`If necessary, sarge.’
`Oh, come on, Nobby!’
`What? Tawneee says what she does is Art, sarge. And she wears more clothes than a lot of the women on the walls around here, so why be sniffy about it?’
`Yeah, but. ..’ Fred Colon hesitated here. He knew in his heart that spinning upside down around a pole wearing a costume you could floss with definitely was not Art, and being painted lying on a bed wearing nothing but a smile and a small bunch of grapes was good solid Art, but putting your finger on why this was the case was a bit tricky. `No urns,’ he said at last.
`What urns?’ said Nobby.
`Nude women are only Art if there’s an urn in it,’ said Fred Colon.

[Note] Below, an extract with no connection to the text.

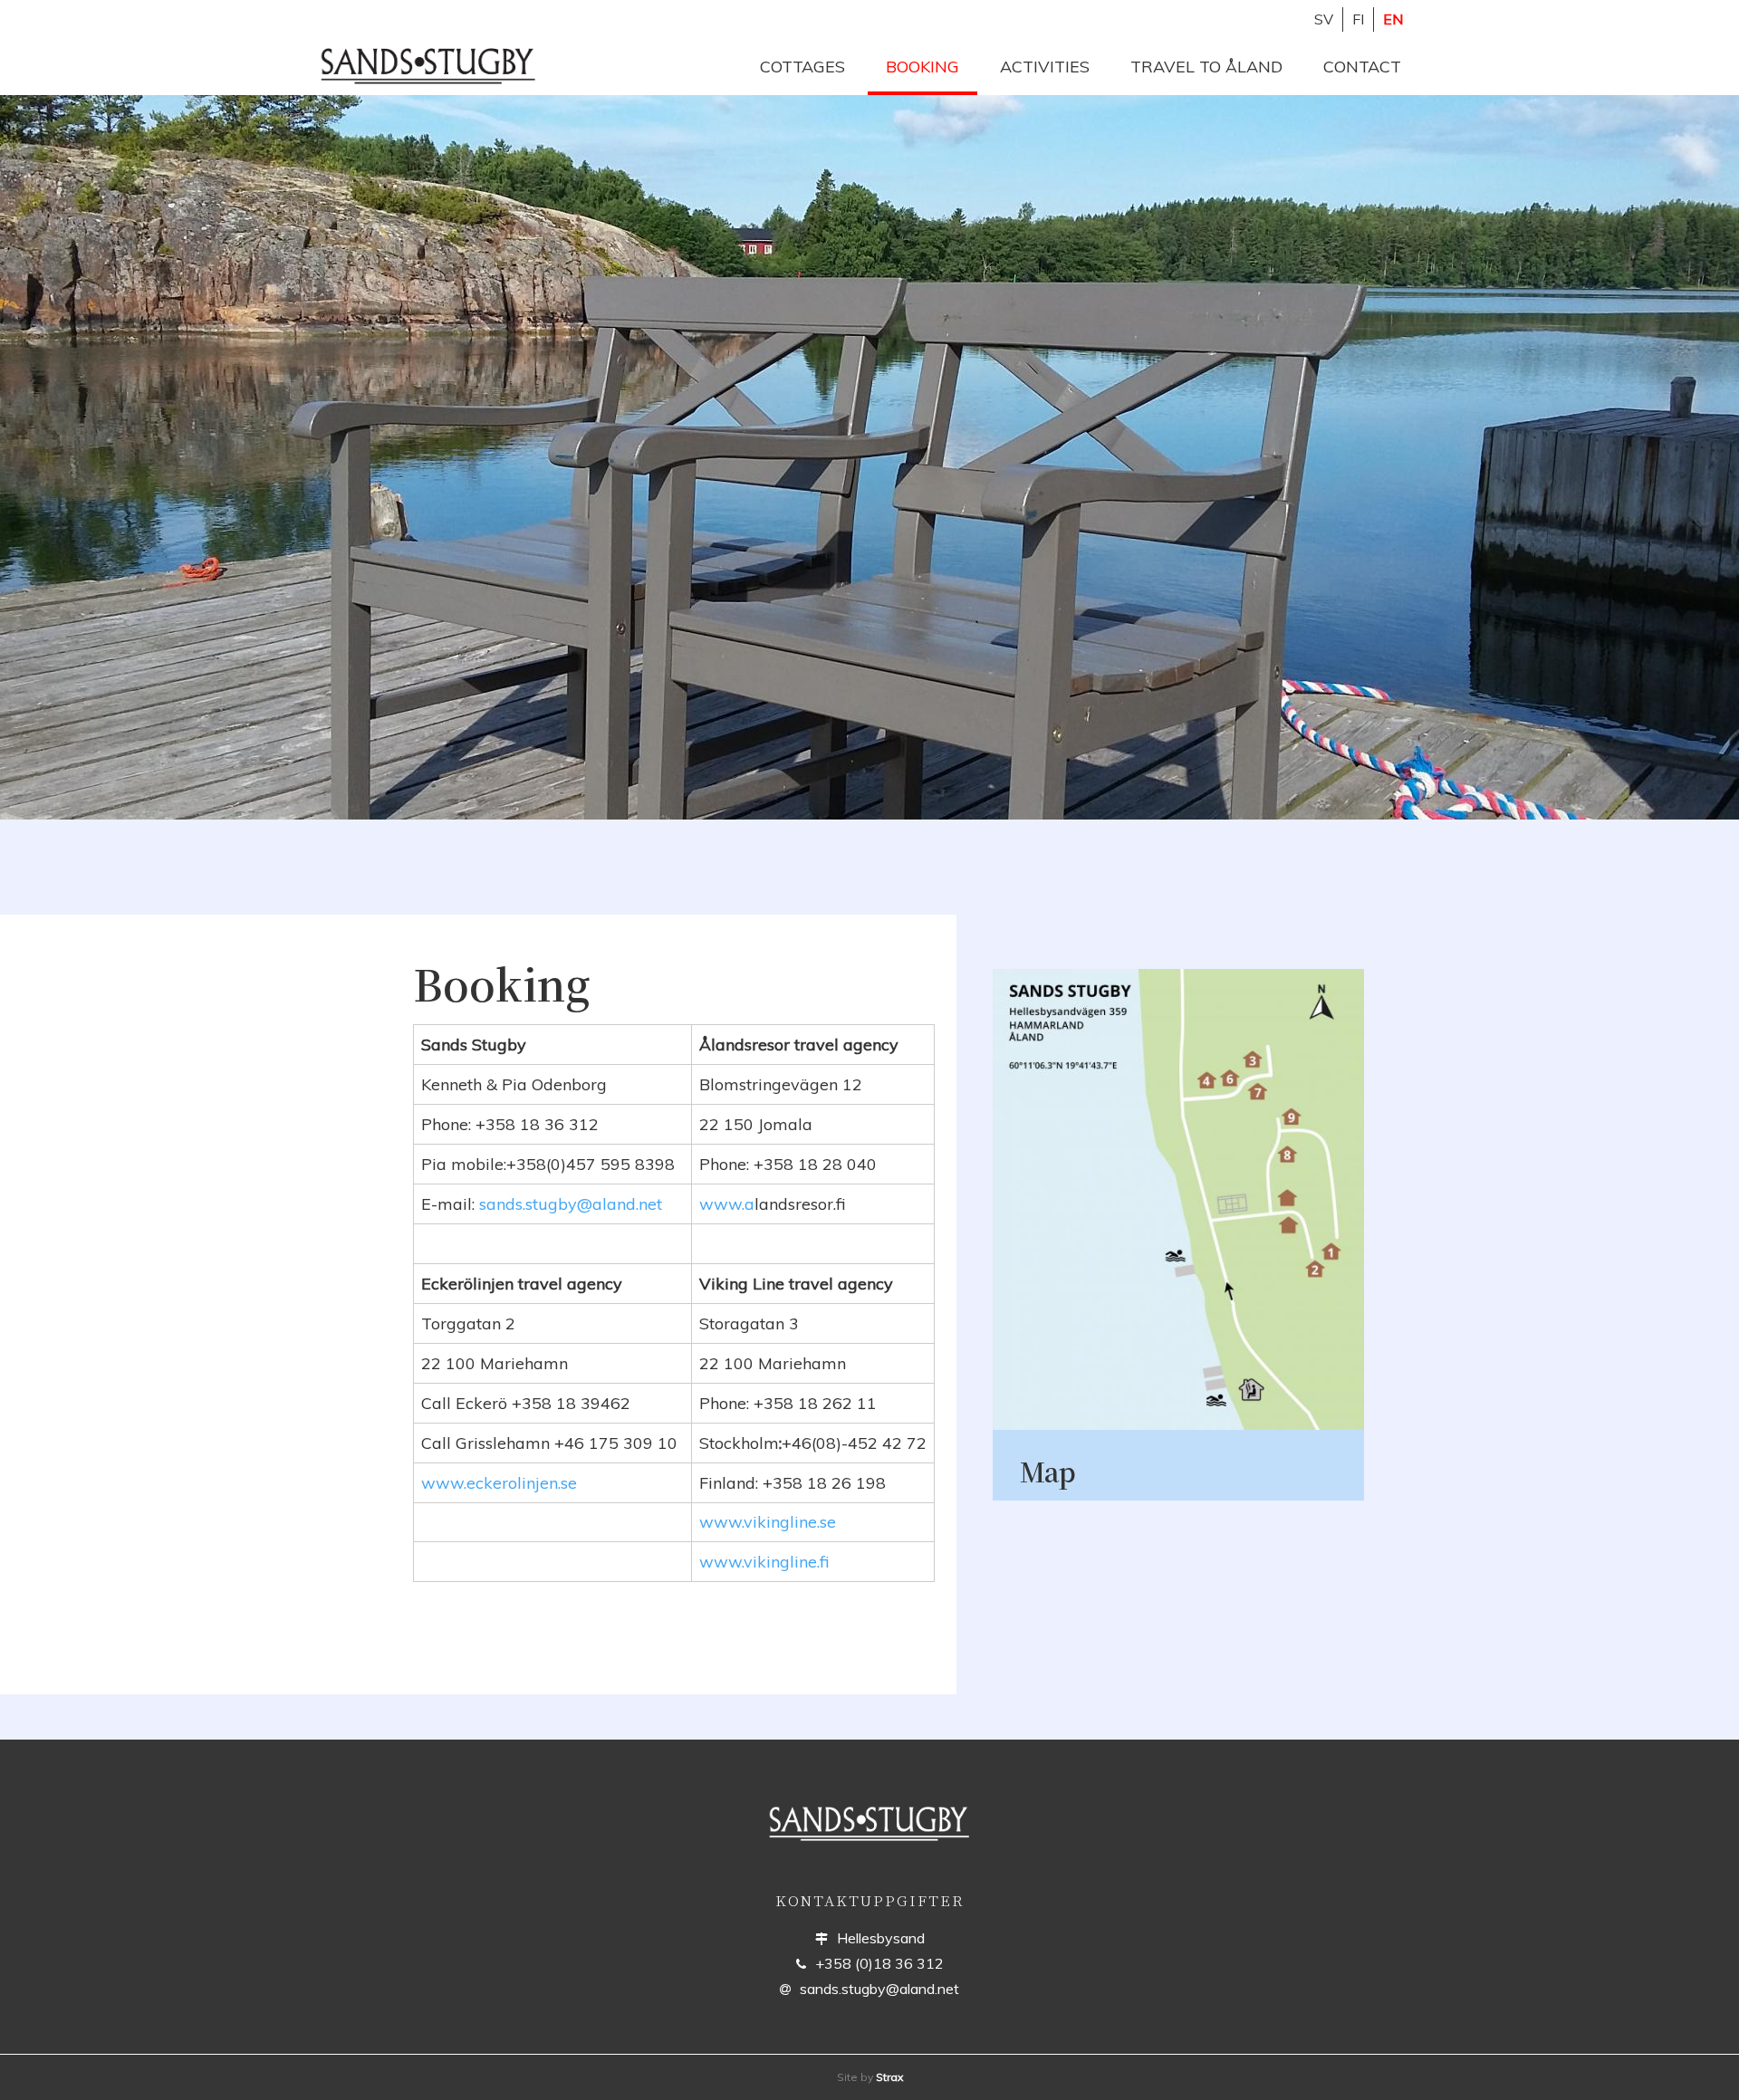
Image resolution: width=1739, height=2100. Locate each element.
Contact (1362, 66)
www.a (726, 1204)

This sounded a bit weak even to him, so he added, `or a plinth. Both is best, o’course. It’s a secret sign, see, that they put in to say that it’s Art and okay to look at.’
`What about a potted plant?’
`That’s okay if it’s in an urn.’
`What about if it’s not got an urn or a plinth or a potted plant?’ said Nobby.
`Have you one in mind, Nobby?’ said Colon suspiciously.
`Yes, The Goddess Anoia  Arising from the Cutlery,’ said Nobby. `They’ve got it here. It was painted by a bloke with three i’s in his name, which sounds pretty artistic to me.’
`The number of i’s is important, Nobby,’ said Sergeant Colon gravely, `but in these situations you have to ask yourself: where’s the cherub? If there’s a little fat pink kid holding a mirror or a fan or similar, then it’s still okay. Even if he’s grinning. Obviously you can’t get urns everywhere.’
 Anoia is the Ankh-Morpork Goddess of Things That Get Stuck in Drawers."